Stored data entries
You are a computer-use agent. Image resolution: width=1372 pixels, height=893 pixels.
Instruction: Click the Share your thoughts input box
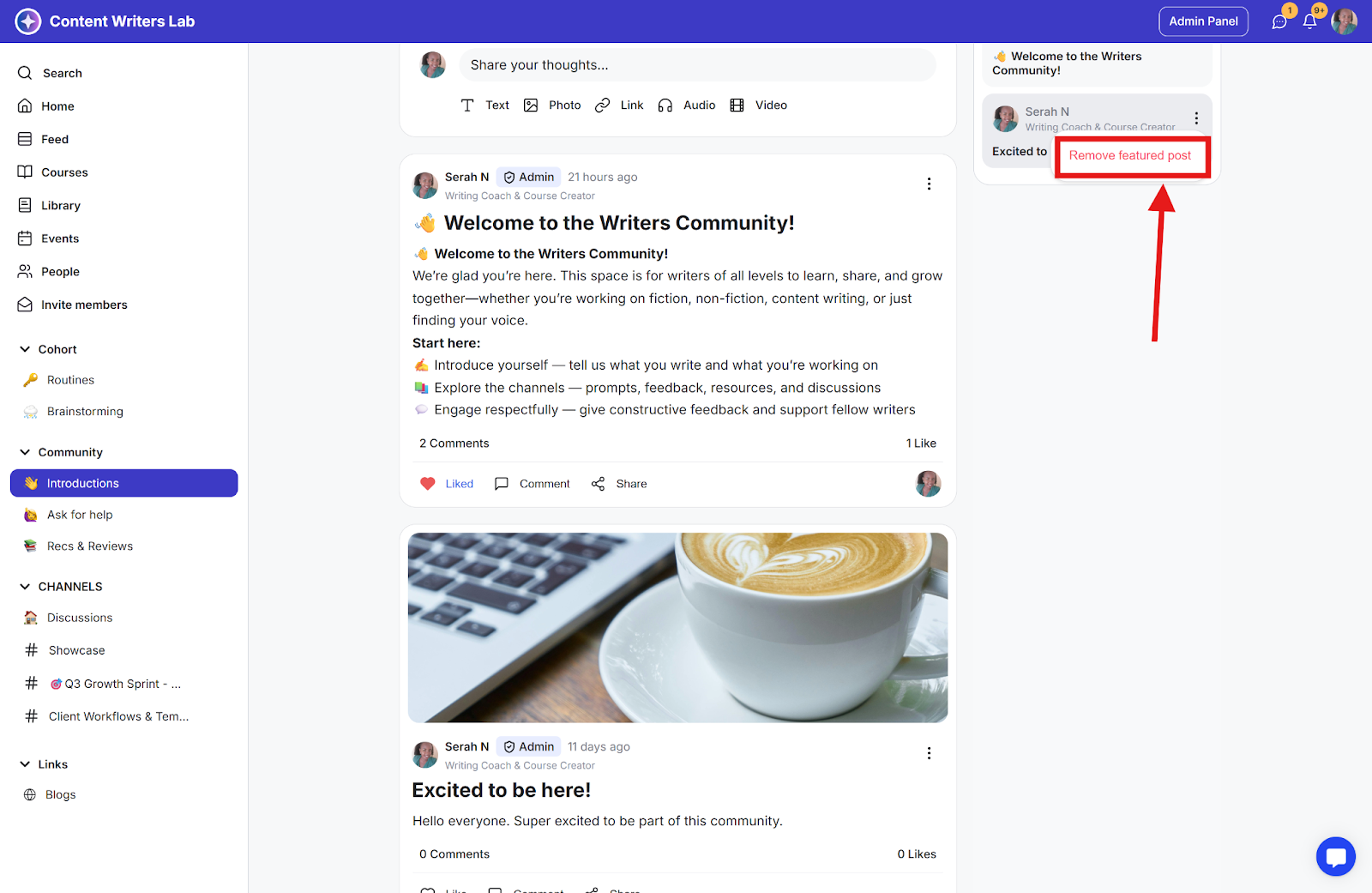(698, 65)
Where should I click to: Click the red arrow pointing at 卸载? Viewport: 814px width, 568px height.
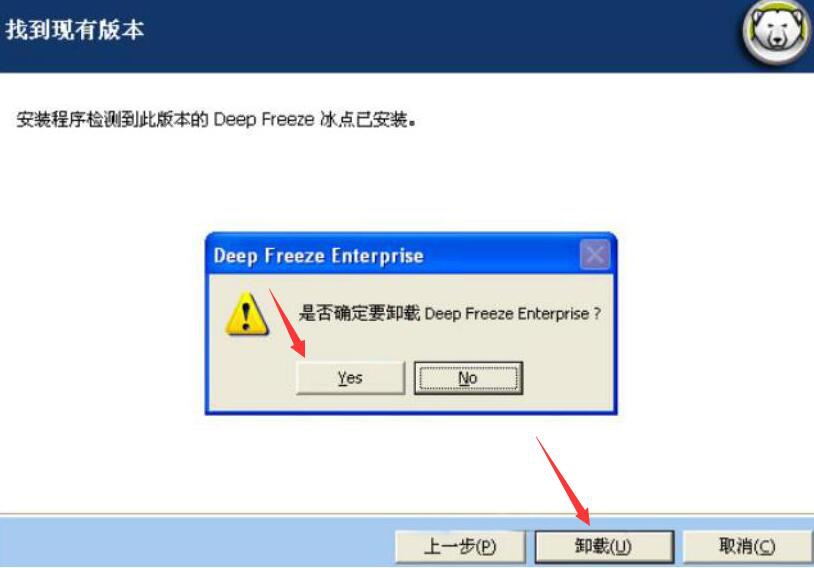pos(564,480)
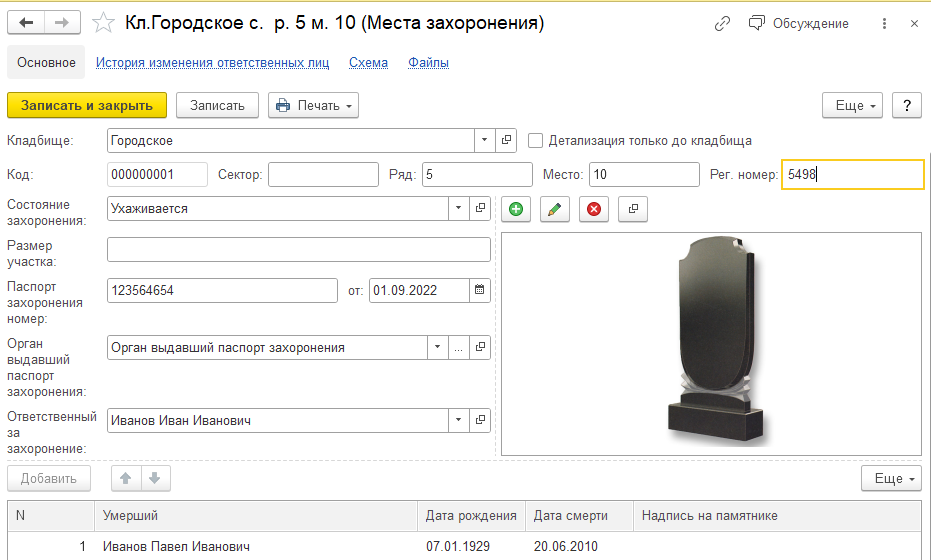Edit the image with the pencil icon
Screen dimensions: 931x560
555,209
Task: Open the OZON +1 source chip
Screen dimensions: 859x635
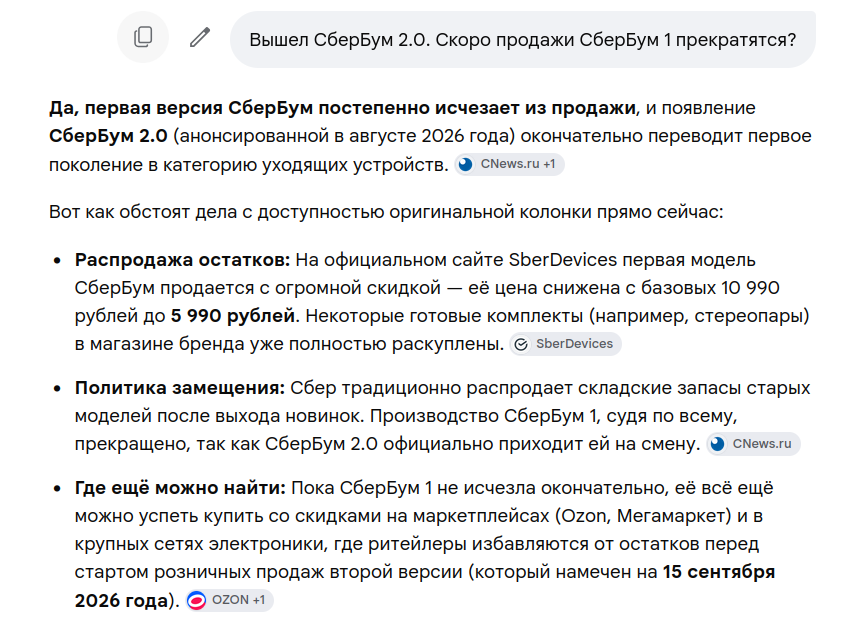Action: point(228,600)
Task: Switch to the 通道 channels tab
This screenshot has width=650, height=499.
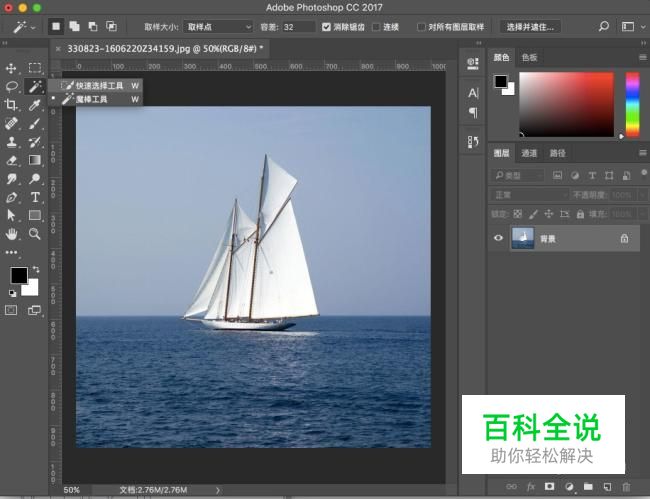Action: (x=529, y=153)
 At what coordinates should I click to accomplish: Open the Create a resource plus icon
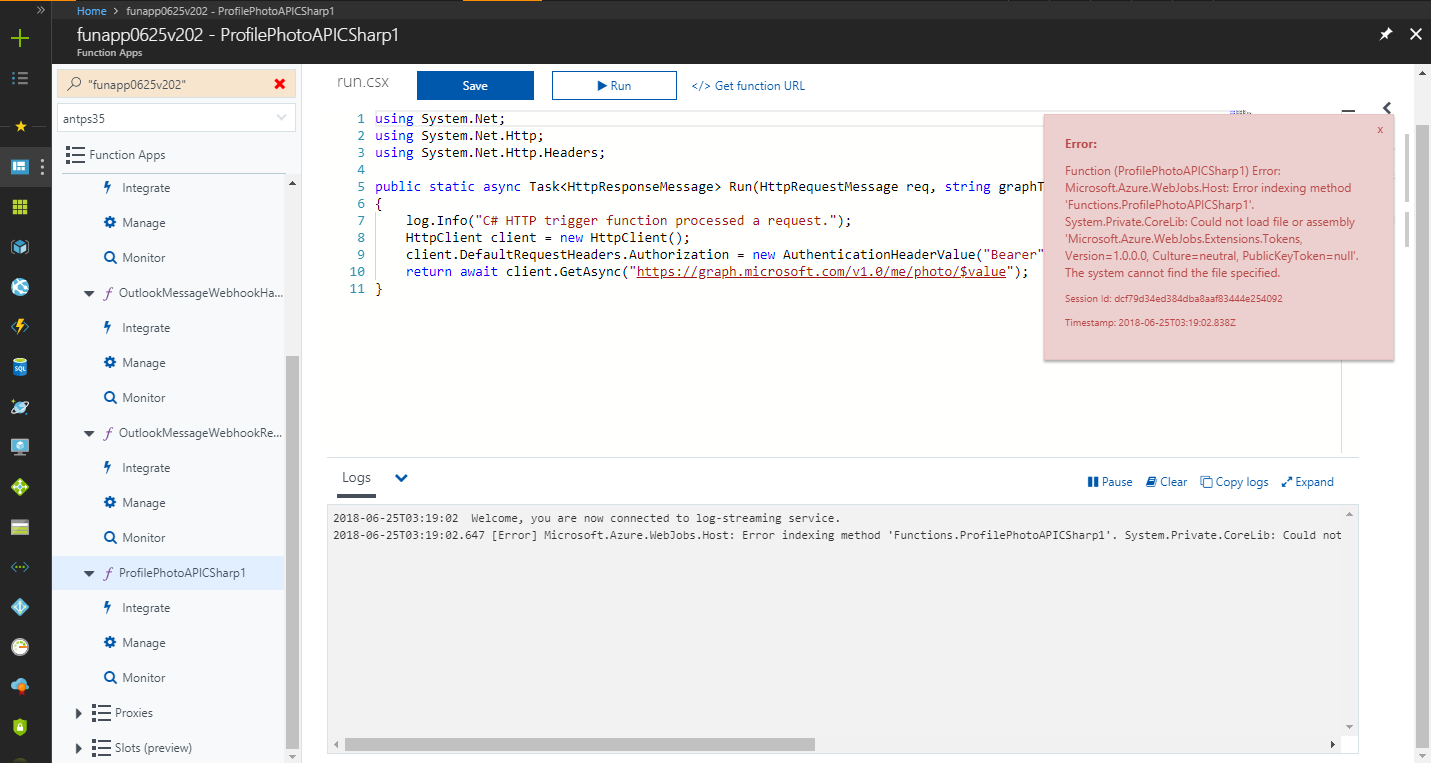point(20,37)
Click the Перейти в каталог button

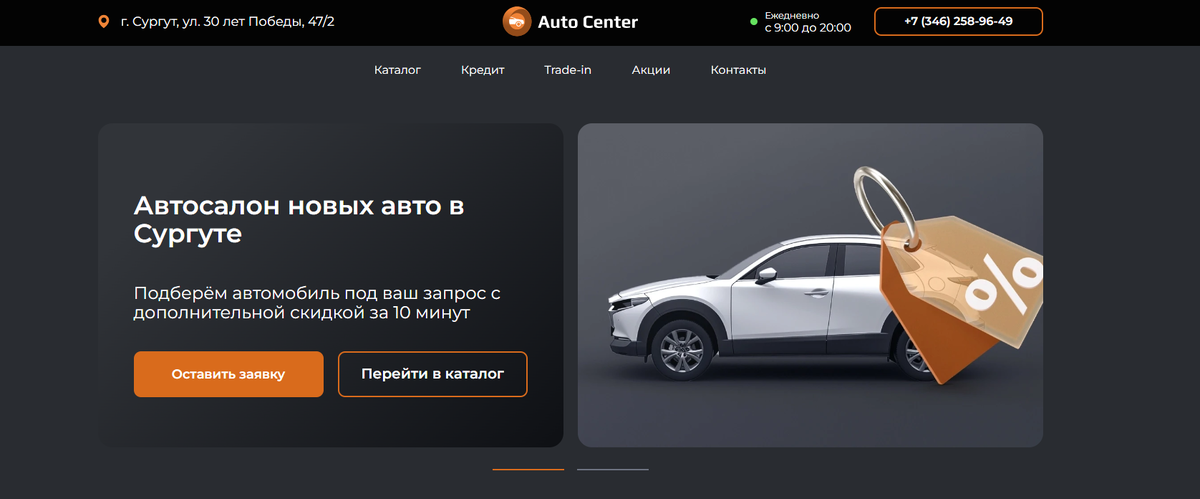click(432, 374)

• **Requirement**: Transcribe exactly, please, the lines between the start of the records above and the line holding "Task: Switch to the 通道 channels tab", counting both of those lines and omitting pictures.

• **Expected answer**:
You are a computer-use agent. Image resolution: width=1372 pixels, height=893 pixels.
Instruction: Click the Share your thoughts input box
(698, 65)
Where should I click to: Click the red arrow pointing at 卸载? Viewport: 814px width, 568px height.
pos(564,480)
Edit the image with the pencil icon
Screen dimensions: 931x560
555,209
Task: Open the OZON +1 source chip
Screen dimensions: 859x635
Action: point(228,600)
Task: Switch to the 通道 channels tab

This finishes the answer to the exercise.